Gerstmann-Sträussler-Scheinker (GSS) disease is a dominantly inherited prion disease associated with point mutations in the Prion Protein gene. The most frequent mutation associated with GSS involves a proline-to-leucine substitution at residue 102 of the prion protein, and is characterized by marked variability at clinical, pathological and molecular levels. Previous investigations of GSS P102L have shown that disease-associated pathological prion protein, or PrP ^Sc, consists of two main conformers, which under exogenous proteolysis generates a core fragment of 21 kDa and an internal fragment of 8 kDa. Both conformers are detected in subjects with spongiform degeneration, whereas only the 8 kDa fragment is recovered in cases lacking spongiosis. Several studies have reported an exclusive derivation of protease-resistant PrP ^Sc isoforms from the mutated allele; however, more recently, the propagation of protease-resistant wild-type PrP ^Sc has been described. Here we analyze the molecular and pathological phenotype of six GSS P102L cases characterized by the presence of 21 and 8 kDa PrP fragments and two subjects with only the 8 kDa PrP fragment.
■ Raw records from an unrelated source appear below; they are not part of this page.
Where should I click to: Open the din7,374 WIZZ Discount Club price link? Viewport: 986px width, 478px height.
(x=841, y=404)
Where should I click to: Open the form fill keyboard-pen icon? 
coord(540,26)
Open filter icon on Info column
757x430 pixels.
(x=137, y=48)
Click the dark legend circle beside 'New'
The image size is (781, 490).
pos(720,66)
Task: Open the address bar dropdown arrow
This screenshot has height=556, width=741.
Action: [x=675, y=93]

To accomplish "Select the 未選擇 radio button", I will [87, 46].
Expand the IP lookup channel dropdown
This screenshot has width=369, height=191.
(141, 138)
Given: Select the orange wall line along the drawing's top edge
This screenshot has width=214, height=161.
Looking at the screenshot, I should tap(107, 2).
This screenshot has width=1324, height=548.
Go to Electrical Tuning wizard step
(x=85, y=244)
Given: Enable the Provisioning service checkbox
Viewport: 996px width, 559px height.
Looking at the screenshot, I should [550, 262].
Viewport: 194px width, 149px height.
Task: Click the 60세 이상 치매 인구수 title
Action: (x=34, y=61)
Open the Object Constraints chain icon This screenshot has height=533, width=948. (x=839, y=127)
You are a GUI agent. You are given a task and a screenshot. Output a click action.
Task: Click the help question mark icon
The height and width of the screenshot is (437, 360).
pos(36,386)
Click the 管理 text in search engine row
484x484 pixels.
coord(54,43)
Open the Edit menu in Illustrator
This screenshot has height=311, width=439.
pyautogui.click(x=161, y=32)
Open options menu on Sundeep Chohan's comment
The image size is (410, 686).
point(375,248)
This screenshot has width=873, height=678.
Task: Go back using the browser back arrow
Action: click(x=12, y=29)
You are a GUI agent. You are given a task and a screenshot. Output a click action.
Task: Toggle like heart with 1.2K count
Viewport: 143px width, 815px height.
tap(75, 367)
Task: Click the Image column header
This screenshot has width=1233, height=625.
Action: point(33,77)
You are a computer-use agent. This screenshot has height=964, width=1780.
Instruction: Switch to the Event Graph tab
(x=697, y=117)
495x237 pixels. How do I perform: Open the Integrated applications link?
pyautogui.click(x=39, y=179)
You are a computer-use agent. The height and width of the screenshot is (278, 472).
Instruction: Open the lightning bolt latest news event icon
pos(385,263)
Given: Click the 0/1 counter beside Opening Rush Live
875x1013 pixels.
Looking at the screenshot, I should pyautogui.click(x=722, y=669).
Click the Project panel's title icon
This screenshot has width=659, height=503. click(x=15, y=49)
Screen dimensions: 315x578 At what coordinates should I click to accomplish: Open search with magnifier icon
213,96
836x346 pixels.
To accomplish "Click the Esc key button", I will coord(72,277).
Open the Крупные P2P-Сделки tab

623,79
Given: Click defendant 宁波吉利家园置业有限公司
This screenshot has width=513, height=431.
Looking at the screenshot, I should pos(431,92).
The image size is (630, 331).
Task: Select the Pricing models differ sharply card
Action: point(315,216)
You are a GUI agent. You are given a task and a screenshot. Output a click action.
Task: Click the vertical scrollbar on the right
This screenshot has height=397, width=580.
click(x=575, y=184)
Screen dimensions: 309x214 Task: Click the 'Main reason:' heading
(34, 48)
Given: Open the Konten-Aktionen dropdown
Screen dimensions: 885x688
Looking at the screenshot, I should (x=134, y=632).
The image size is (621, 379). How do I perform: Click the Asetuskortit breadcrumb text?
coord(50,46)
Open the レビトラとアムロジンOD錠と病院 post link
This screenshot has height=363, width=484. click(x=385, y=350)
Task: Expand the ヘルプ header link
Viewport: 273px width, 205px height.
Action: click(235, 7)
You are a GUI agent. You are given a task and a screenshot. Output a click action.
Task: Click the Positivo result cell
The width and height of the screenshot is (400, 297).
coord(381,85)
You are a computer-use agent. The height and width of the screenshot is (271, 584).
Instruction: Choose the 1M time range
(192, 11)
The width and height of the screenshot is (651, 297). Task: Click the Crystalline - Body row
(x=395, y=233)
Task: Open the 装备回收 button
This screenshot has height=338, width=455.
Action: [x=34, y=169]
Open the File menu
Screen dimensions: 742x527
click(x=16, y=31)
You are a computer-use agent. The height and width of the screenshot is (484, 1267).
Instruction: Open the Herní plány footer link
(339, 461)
Using sensitive protein separation techniques and Western blots with antibodies differentially recognizing wild-type and mutant PrP we observed a range of PrP ^Sc allelic conformers, either resistant or sensitive to protease treatment in all investigated subjects. Additionally, tissue deposition of protease-sensitive wild-type PrP ^Sc molecules was seen by conventional PrP immunohistochemistry and paraffin-embedded tissue blot. Our findings enlarge the spectrum of conformational allelic PrP ^Sc quasispecies propagating in GSS P102L thus providing a molecular support to the spectrum of disease phenotypes, and, in addition, impact the diagnostic role of PrP immunohistochemistry in prion diseases.